[[ DATA SUPPLIED open ]]
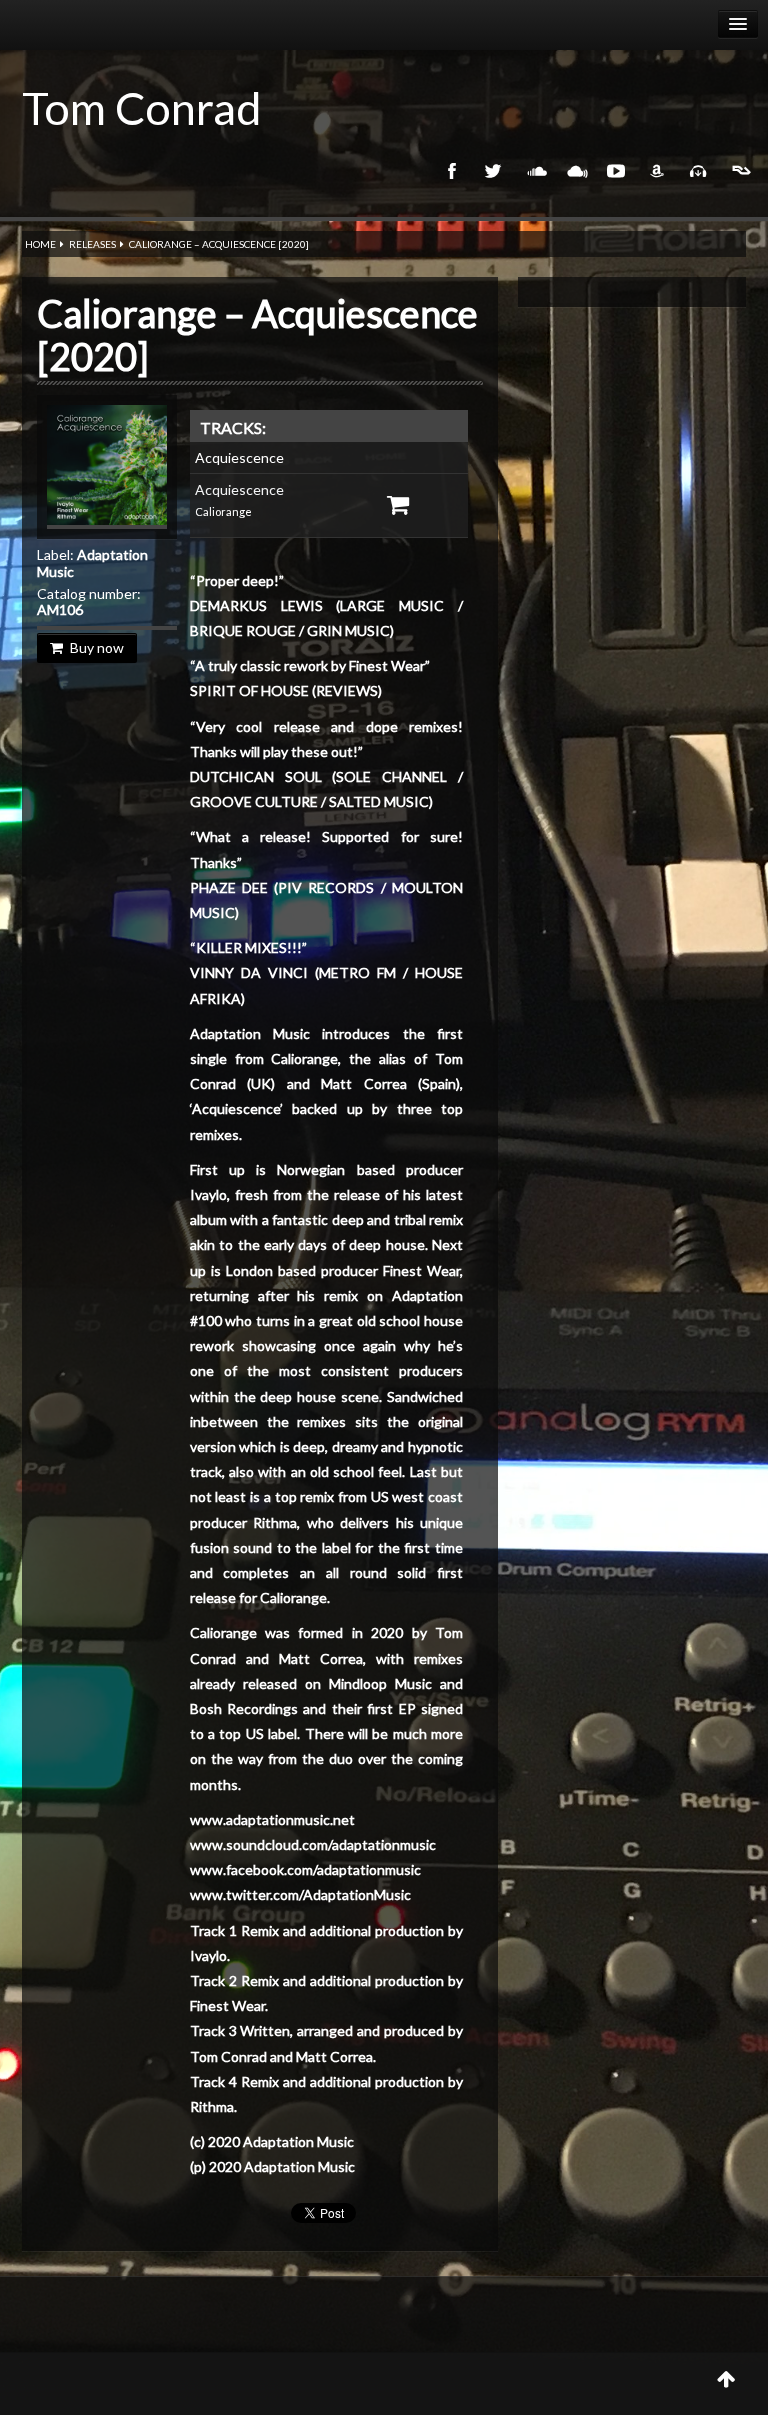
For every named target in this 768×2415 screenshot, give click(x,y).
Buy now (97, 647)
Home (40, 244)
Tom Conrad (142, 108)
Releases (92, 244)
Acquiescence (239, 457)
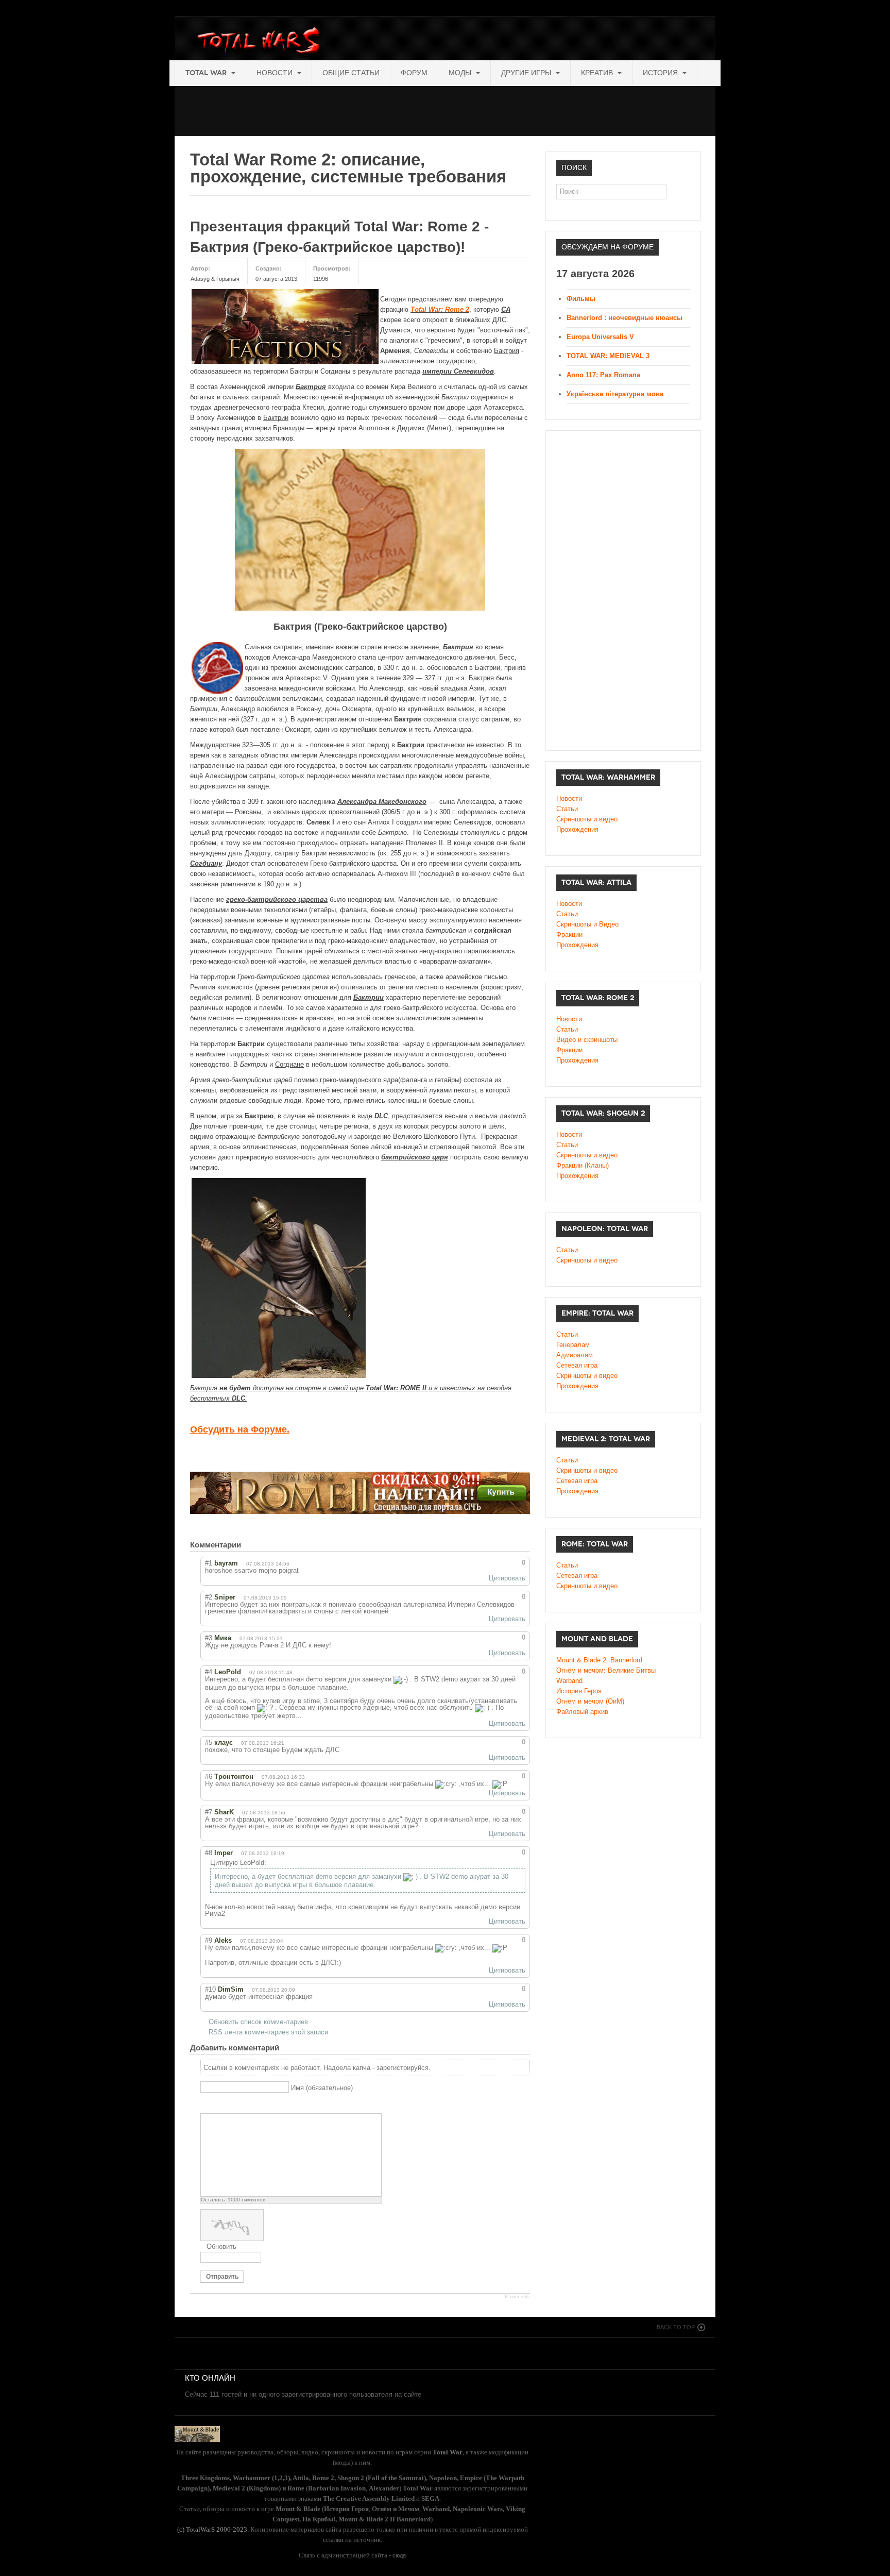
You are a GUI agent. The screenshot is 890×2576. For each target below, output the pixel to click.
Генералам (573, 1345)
[[ DATA SUPPLIED closed ]]
**TASK OBJECTIVE:**
From the line with "Home (40, 244)" to the final line of the entries above, reproduce each line exactly and nothing else; the pictures stay out.

**TASK OUTPUT:**
Home (40, 244)
Tom Conrad (142, 108)
Releases (92, 244)
Acquiescence (239, 457)
You are a GUI agent. The screenshot is 890×2576. For each target below, output the pixel to click.
Генералам (573, 1345)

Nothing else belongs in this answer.